Familie ist so ein kaputtes, überholtes Konzept, das funktioniert doch hinten und vorne nicht! Mein Leben lang sehe ich kaputte Familien, erst meine eigene, dann die meiner Freunde, heute die der kleinen Patienten in der Klinik – das muss doch auch anders gehen? Und so schlecht haben wir es doch gar nicht vorgelebt. Aber auf den Berliner Spielplätzen fällt das leichter, als unter der Lupe einer Kleinstadt wie Vilshofen, oder erst recht auf dem Land.
Die Kinder müssen ins Zentrum unseres Handelns. Bei allem, und nicht nur die eigenen. Nicht nur an ihrem Geburtstag. Ihre Ängste müssen wir ernst nehmen, so wie wir uns gewünscht hätten, dass unsere eigenen damals hätten ernstgenommen werden sollen, wie das das Waldsterben, oder den sauren Regen … und niemand hat etwas getan.
Moment, das stimmt ja gar nicht: Daniel hat etwas getan! Wie konnte ich das nur vergessen? Er hat Unterschriften gesammelt, auf dem Stadtplatz in Vilshofen. Und wir haben ihm geholfen, ich und Lukas. Die hat er dann dem Bundeskanzler geschickt. Oder wie war das noch? Himmel, Daniel war wie Greta, unsere Severn Suzuki in den frühen 80er Jahren, und niemand hat es mitbekommen. Unsere Ängste waren im Grunde schon damals die gleichen wie die unserer Kinder heute.

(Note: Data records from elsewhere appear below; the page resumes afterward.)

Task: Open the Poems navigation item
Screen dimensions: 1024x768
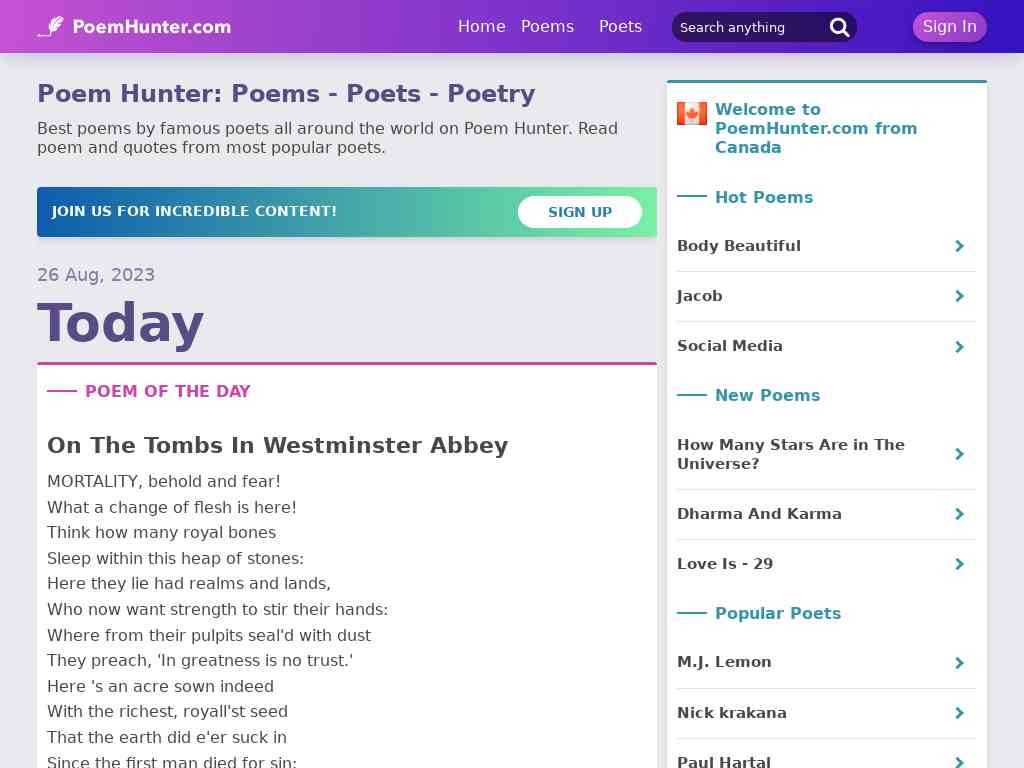Action: pyautogui.click(x=547, y=27)
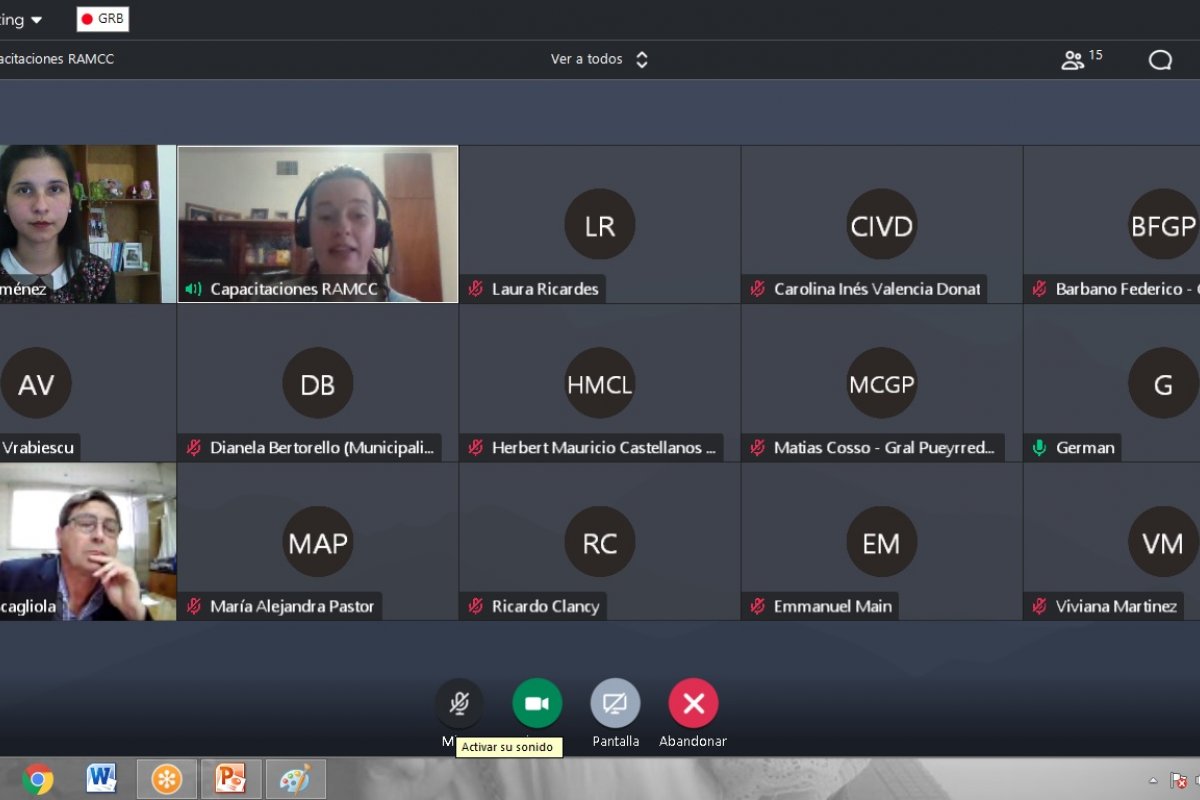Unmute microphone with the crossed mic button

[x=459, y=703]
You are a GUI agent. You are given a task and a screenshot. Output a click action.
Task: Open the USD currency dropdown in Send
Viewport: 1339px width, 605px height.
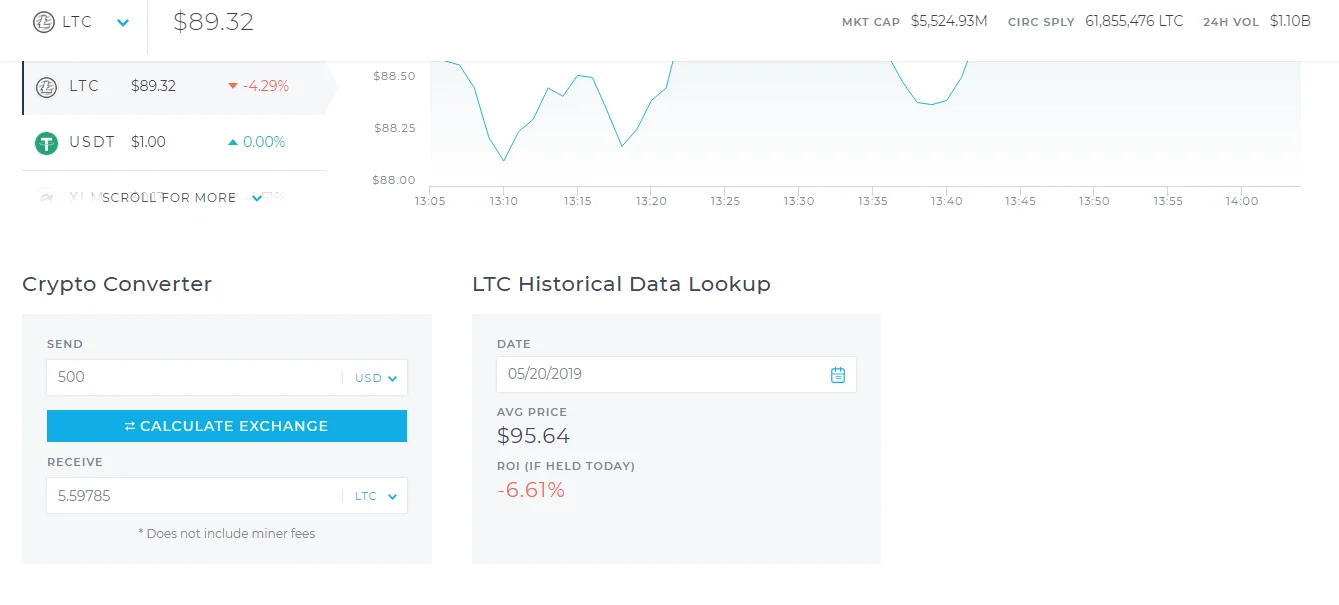376,378
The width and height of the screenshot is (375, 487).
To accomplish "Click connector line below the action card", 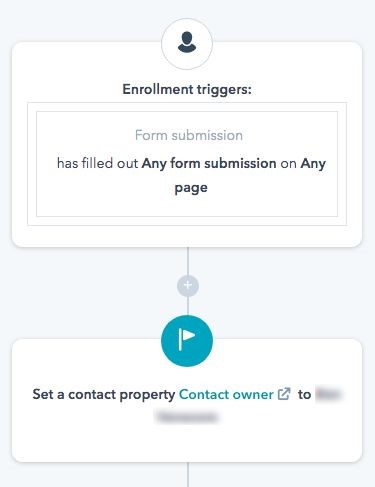I will [188, 474].
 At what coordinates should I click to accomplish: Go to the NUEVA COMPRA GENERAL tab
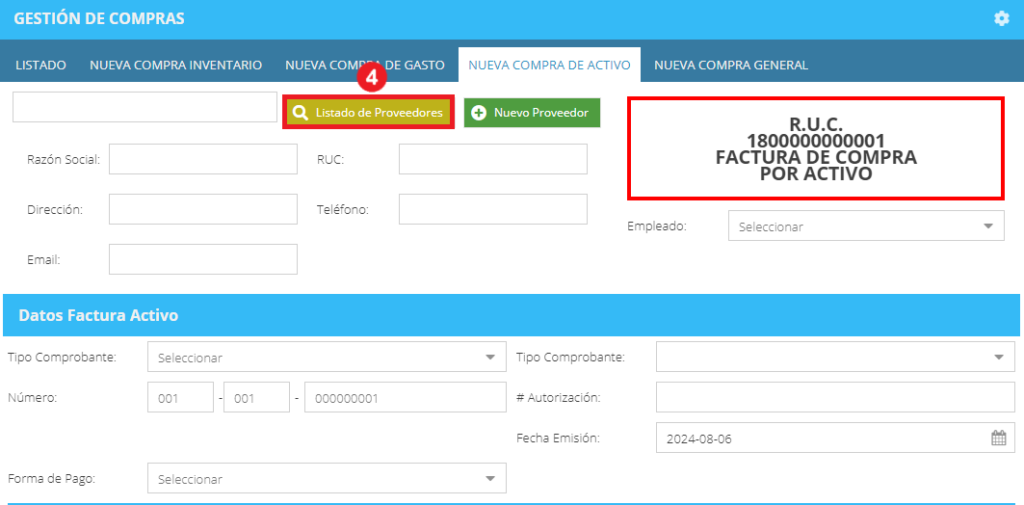point(731,65)

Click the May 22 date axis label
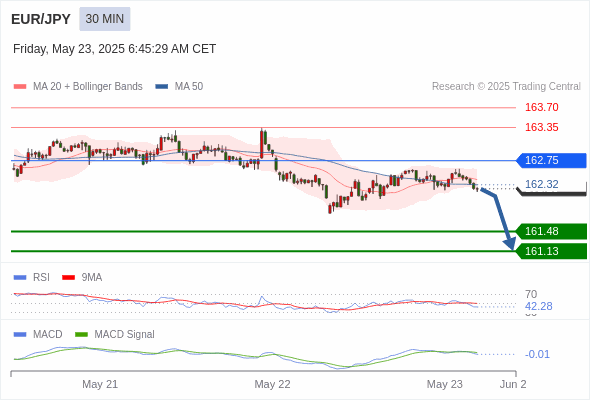pyautogui.click(x=272, y=384)
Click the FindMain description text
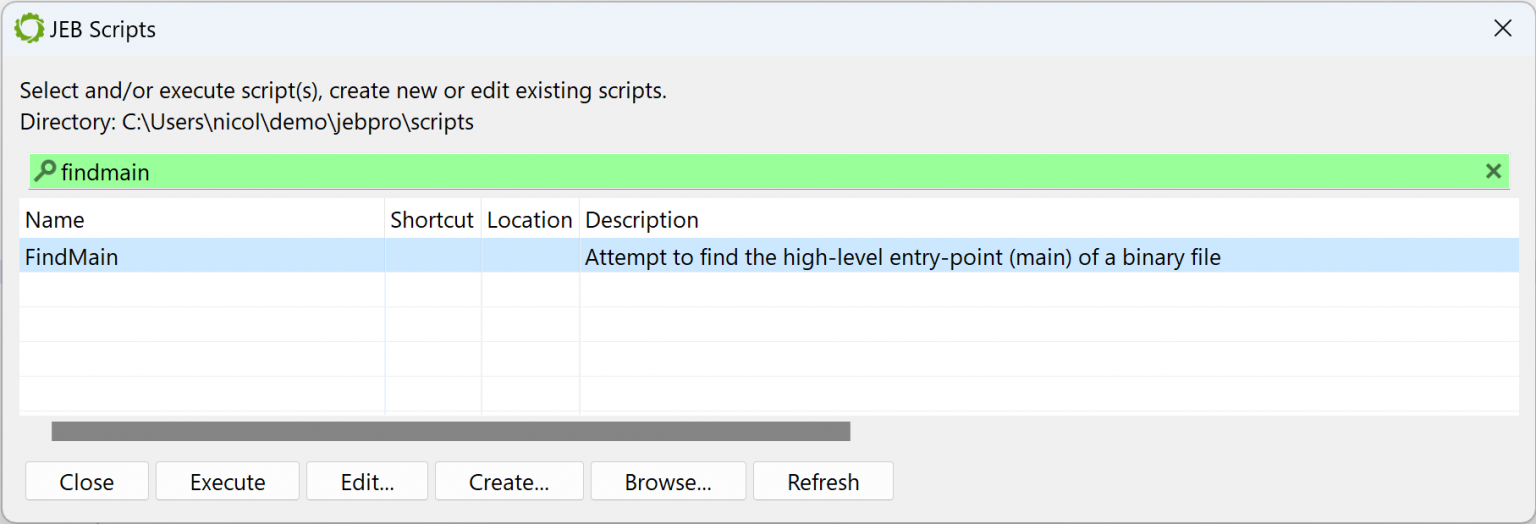 [902, 257]
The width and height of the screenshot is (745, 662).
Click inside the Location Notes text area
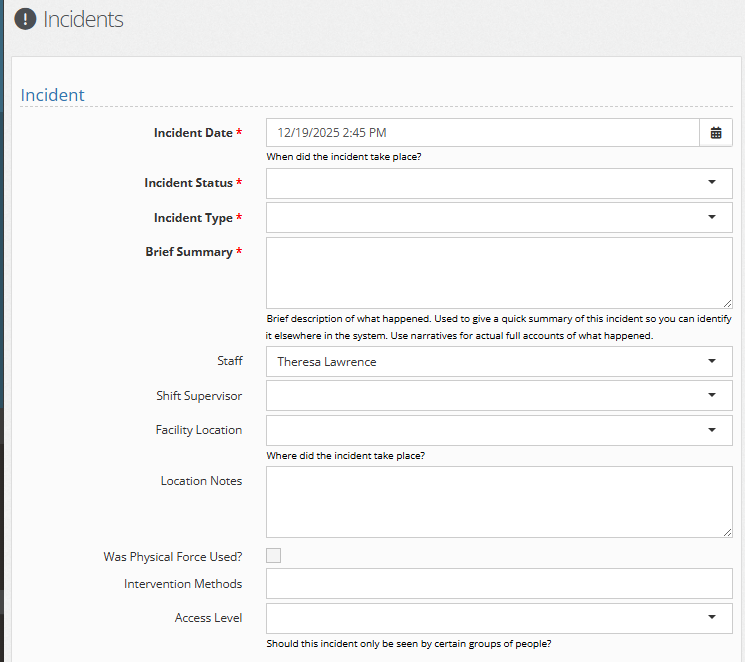pyautogui.click(x=498, y=501)
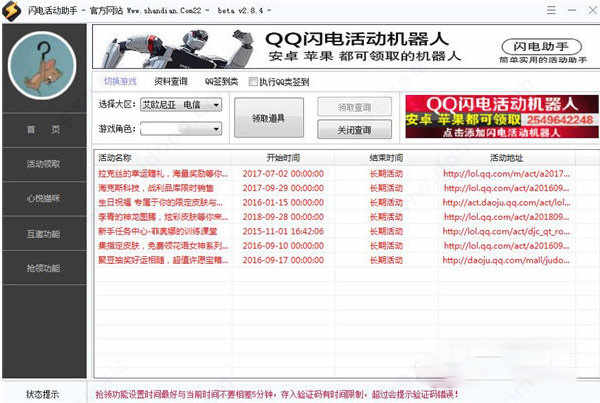Click the 关闭查询 button
Screen dimensions: 600x403
[x=354, y=130]
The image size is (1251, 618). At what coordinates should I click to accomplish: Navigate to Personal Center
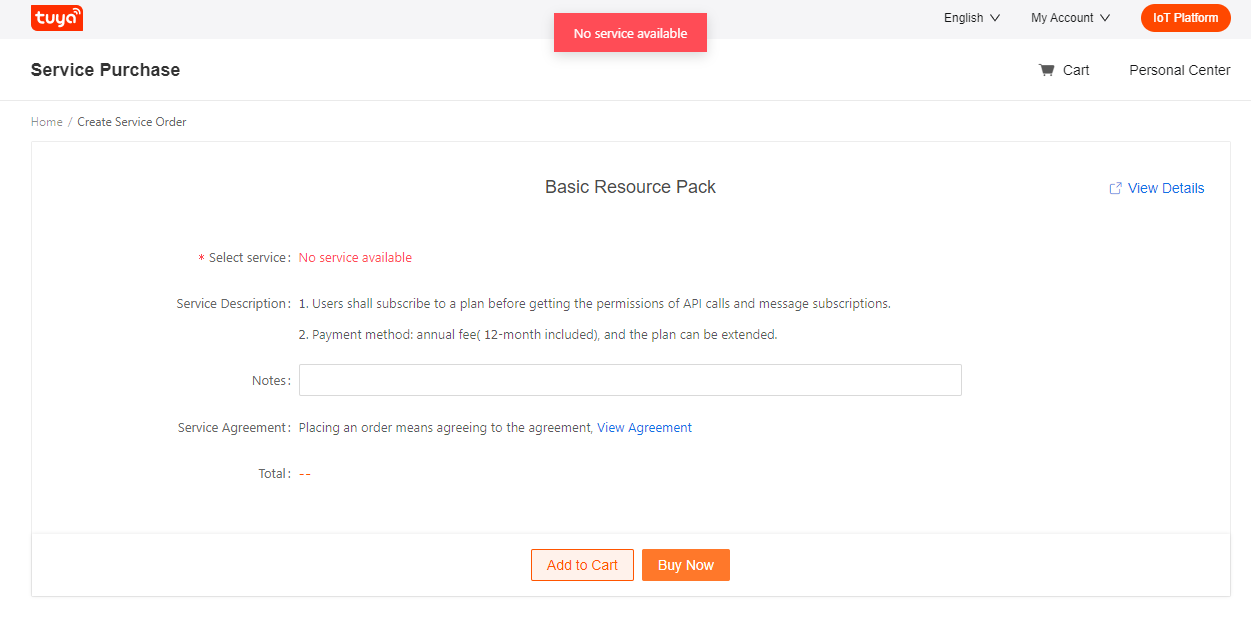[1179, 70]
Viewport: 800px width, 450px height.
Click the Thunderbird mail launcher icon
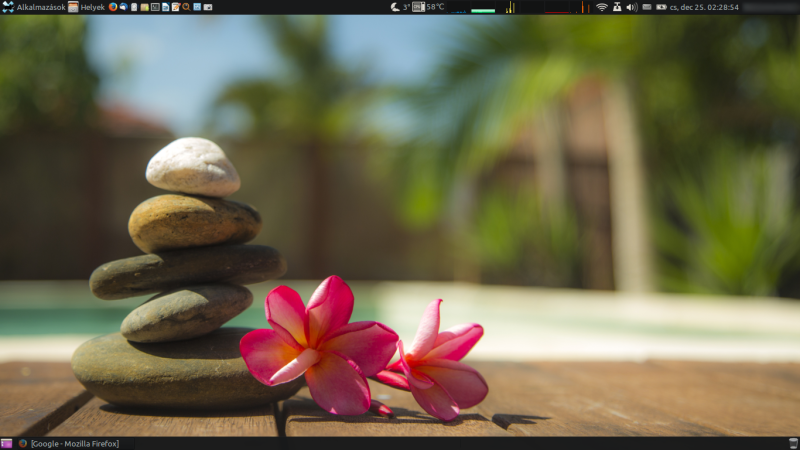(124, 7)
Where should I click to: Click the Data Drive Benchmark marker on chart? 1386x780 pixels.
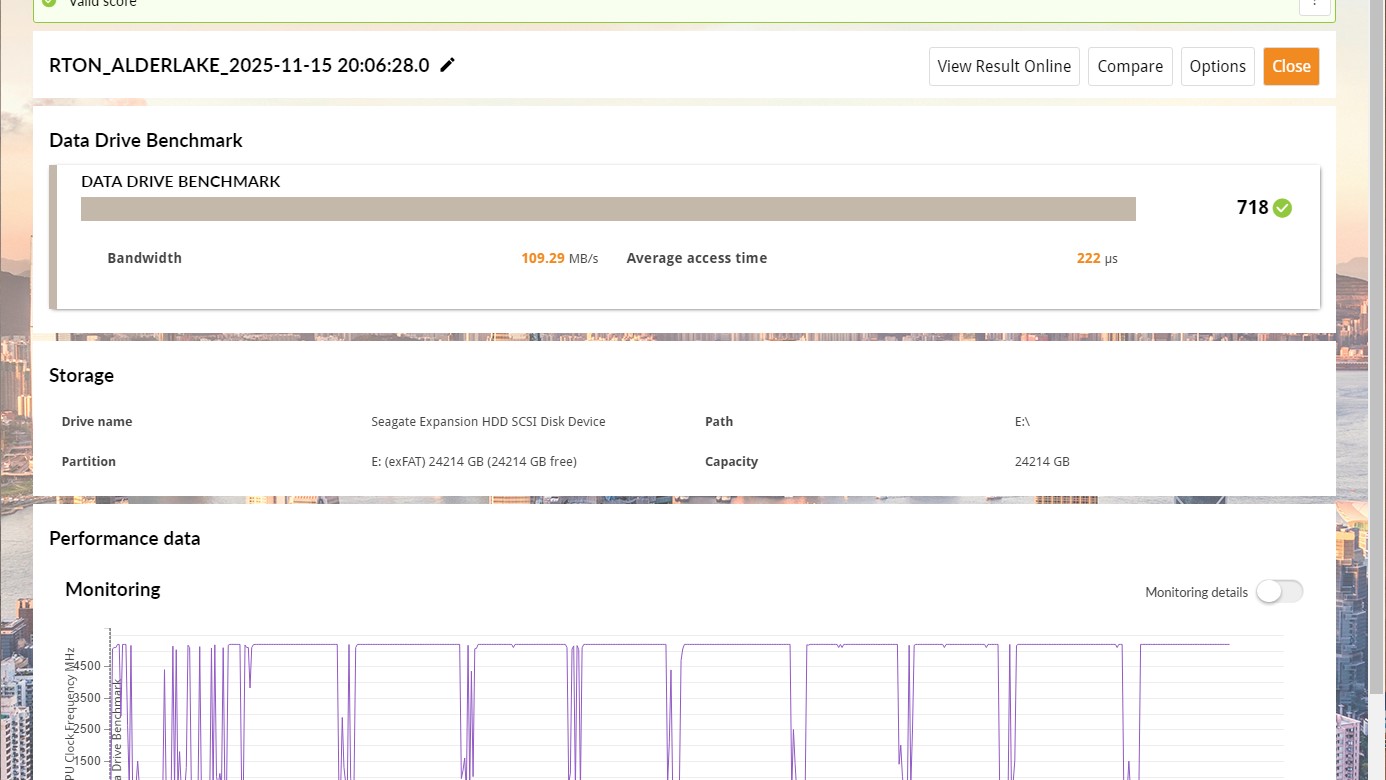116,730
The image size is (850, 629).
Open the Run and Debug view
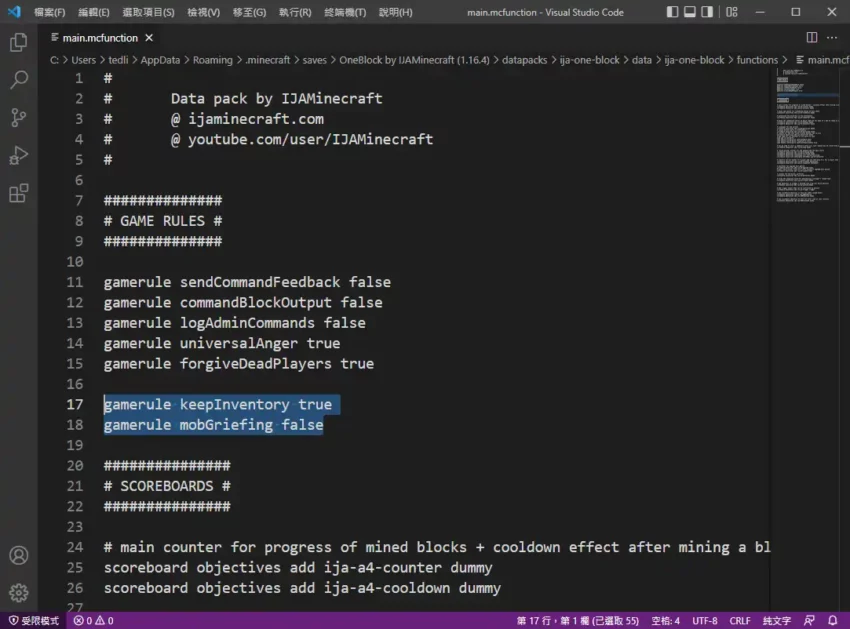click(x=18, y=156)
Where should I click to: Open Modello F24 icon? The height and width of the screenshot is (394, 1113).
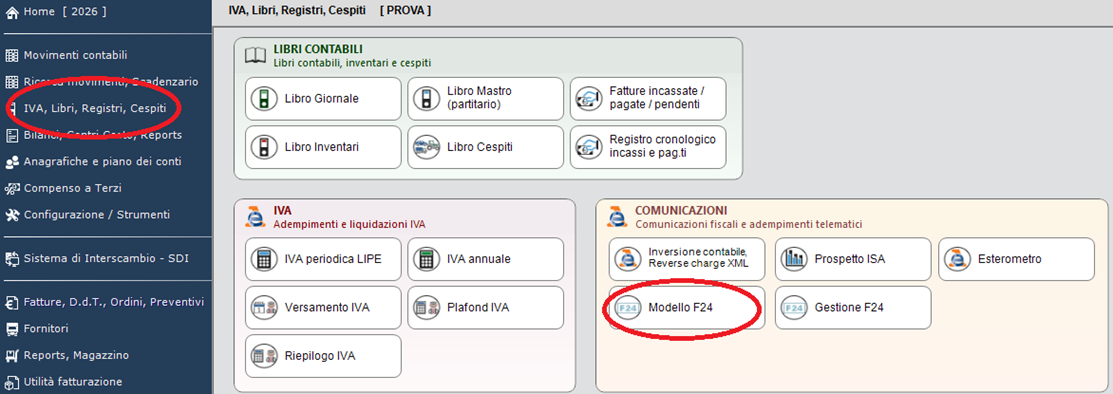click(628, 308)
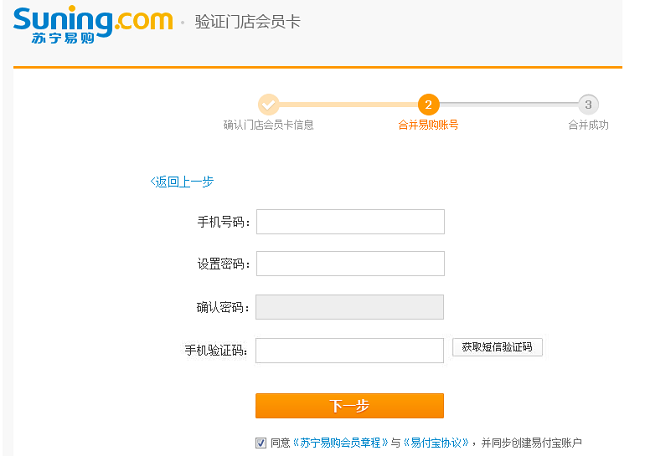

Schwester Anita hat uns heute ihre Erkenntnisse vermittelt. Manches ist rein hypothetisch, wie das Umbetten von beatmeten Patienten. Unsere sind in der Regel nicht so schwer, aber dennoch empfiehlt es sich das zu mehreren zu machen. Vor allem sei die Bauchlage günstig. Und selbst, wenn man das meiste schon vorher wusste, ist es ein gutes Gefühl zu wissen, dass man inzwischen wohl auf das Schlimmste vorbereitet ist.
Wir hätten damals auch schon gerne mit 13 demonstriert, nur haben unsere Eltern uns das nicht erlaubt. Wohlgemerkt die gleichen, die uns die ganzen 70er über den ganzen Tag alleine auf der Straße spielen ließen. Mitgekommen wären sie erst recht nicht.
Daniel und ich waren beide Einzelkind, die gefühlte Gefahr vor Wasserwerfern und Pfefferspray einfach zu groß, die empfundene Bequemlichkeit noch größer. Außerdem sah man es ja im Fernsehen, da waren Chaoten dabei, die Steine schmissen, das war zu gefährlich, zu weit weg, Zeitverschwendung. Meine Mutter hätte uns bestimmt begleitet, aber die musste immer arbeiten, da blieb für Tagesausflüge keine Zeit. Als Daniel es seiner Mutter vorschlug, schallerte ihm der Vater eine. Wir saßen fest.
Nicht einmal Leserbriefe in unserem Namen wollten sie schreiben, aber meine Mutter bot immerhin an unsere zu korrigieren und in der Arbeit abzutippen. Nur an wen sollten wir die schreiben? Wir selber lasen ja nichts. Außer vielleicht der Micky Maus, und da gab es zwischen selbstgemalten Bildern in der Maus Box auch Leserbriefe, aber wen konnte man damit schon erreichen?
„Wir müssen die ganz oben ansprechen“, stellte Daniel fest.